Required work: Write out the listing below word for word.
-------
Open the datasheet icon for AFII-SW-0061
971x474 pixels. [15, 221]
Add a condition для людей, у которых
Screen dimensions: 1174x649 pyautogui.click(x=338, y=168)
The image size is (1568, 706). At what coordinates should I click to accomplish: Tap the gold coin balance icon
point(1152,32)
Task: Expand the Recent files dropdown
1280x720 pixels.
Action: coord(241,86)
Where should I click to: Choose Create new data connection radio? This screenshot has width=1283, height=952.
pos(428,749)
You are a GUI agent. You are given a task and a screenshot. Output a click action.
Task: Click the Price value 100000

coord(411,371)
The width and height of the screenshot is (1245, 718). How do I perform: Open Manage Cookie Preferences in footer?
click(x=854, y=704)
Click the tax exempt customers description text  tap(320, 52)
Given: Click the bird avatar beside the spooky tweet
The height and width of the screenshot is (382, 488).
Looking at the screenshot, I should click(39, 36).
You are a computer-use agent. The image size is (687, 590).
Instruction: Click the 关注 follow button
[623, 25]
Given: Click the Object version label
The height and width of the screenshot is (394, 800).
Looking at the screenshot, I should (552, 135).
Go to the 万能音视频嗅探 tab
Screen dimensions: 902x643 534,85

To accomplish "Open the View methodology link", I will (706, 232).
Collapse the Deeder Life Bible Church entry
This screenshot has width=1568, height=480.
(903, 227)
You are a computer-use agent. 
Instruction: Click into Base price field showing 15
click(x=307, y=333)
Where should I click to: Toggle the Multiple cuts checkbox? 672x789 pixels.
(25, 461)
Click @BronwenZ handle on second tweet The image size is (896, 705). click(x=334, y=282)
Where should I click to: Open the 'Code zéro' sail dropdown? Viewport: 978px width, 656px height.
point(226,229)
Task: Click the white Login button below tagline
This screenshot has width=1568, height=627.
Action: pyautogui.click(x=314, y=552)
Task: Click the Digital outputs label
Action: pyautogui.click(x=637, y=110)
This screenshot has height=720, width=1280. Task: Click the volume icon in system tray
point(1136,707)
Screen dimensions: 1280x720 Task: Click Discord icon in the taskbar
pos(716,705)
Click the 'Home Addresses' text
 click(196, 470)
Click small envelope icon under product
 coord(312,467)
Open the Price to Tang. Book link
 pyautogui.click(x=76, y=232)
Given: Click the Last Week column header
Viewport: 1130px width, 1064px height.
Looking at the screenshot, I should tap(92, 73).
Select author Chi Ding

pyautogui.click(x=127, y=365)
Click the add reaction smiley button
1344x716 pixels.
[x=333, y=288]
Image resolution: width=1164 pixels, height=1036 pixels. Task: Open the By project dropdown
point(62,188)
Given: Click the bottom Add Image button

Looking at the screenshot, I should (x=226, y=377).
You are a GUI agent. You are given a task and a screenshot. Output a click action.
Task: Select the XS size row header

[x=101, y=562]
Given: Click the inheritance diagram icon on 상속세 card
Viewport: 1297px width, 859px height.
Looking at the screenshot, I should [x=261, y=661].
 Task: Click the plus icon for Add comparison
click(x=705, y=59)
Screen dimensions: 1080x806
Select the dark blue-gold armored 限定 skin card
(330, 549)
-------
Written response:
Open the datasheet icon for AFII-SW-0061
971x474 pixels. [15, 221]
Add a condition для людей, у которых
Screen dimensions: 1174x649 pyautogui.click(x=338, y=168)
The image size is (1568, 706). At what coordinates should I click to accomplish: Tap the gold coin balance icon
point(1152,32)
Task: Expand the Recent files dropdown
1280x720 pixels.
Action: coord(241,86)
Where should I click to: Choose Create new data connection radio? This screenshot has width=1283, height=952.
pos(428,749)
You are a GUI agent. You are given a task and a screenshot. Output a click action.
Task: Click the Price value 100000

coord(411,371)
The width and height of the screenshot is (1245, 718). How do I perform: Open Manage Cookie Preferences in footer?
click(x=854, y=704)
Click the tax exempt customers description text  tap(320, 52)
Given: Click the bird avatar beside the spooky tweet
The height and width of the screenshot is (382, 488).
Looking at the screenshot, I should click(39, 36).
You are a computer-use agent. The image size is (687, 590).
Instruction: Click the 关注 follow button
[623, 25]
Given: Click the Object version label
The height and width of the screenshot is (394, 800).
Looking at the screenshot, I should (552, 135).
Go to the 万能音视频嗅探 tab
Screen dimensions: 902x643 534,85

To accomplish "Open the View methodology link", I will (706, 232).
Collapse the Deeder Life Bible Church entry
This screenshot has width=1568, height=480.
(903, 227)
You are a computer-use agent. 
Instruction: Click into Base price field showing 15
click(x=307, y=333)
Where should I click to: Toggle the Multiple cuts checkbox? 672x789 pixels.
(25, 461)
Click @BronwenZ handle on second tweet The image size is (896, 705). click(x=334, y=282)
Where should I click to: Open the 'Code zéro' sail dropdown? Viewport: 978px width, 656px height.
point(226,229)
Task: Click the white Login button below tagline
This screenshot has width=1568, height=627.
Action: pyautogui.click(x=314, y=552)
Task: Click the Digital outputs label
Action: pyautogui.click(x=637, y=110)
This screenshot has height=720, width=1280. Task: Click the volume icon in system tray
point(1136,707)
Screen dimensions: 1280x720 Task: Click Discord icon in the taskbar
pos(716,705)
Click the 'Home Addresses' text
 click(196, 470)
Click small envelope icon under product
 coord(312,467)
Open the Price to Tang. Book link
 pyautogui.click(x=76, y=232)
Given: Click the Last Week column header
Viewport: 1130px width, 1064px height.
Looking at the screenshot, I should tap(92, 73).
Select author Chi Ding

pyautogui.click(x=127, y=365)
Click the add reaction smiley button
1344x716 pixels.
[x=333, y=288]
Image resolution: width=1164 pixels, height=1036 pixels. Task: Open the By project dropdown
point(62,188)
Given: Click the bottom Add Image button

Looking at the screenshot, I should (x=226, y=377).
You are a GUI agent. You are given a task and a screenshot. Output a click action.
Task: Select the XS size row header

[x=101, y=562]
Given: Click the inheritance diagram icon on 상속세 card
Viewport: 1297px width, 859px height.
Looking at the screenshot, I should [x=261, y=661].
 Task: Click the plus icon for Add comparison
click(x=705, y=59)
Screen dimensions: 1080x806
Select the dark blue-gold armored 限定 skin card
(330, 549)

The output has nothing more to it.